◆ Problem to solve ◆
Print the line that contains "Click inside the Email input field" and every line after it through the last line of the records below, exactly as written and nothing else.

◆ Data provided ◆
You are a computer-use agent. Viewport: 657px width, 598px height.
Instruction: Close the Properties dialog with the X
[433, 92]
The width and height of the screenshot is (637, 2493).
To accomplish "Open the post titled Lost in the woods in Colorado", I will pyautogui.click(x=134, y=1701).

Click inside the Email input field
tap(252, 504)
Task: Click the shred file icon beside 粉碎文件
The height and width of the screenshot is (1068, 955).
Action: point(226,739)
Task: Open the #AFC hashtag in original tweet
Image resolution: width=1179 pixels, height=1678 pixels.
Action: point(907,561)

◆ Solution ◆
Click inside the Email input field
tap(252, 504)
Task: Click the shred file icon beside 粉碎文件
The height and width of the screenshot is (1068, 955).
Action: point(226,739)
Task: Open the #AFC hashtag in original tweet
Image resolution: width=1179 pixels, height=1678 pixels.
Action: point(907,561)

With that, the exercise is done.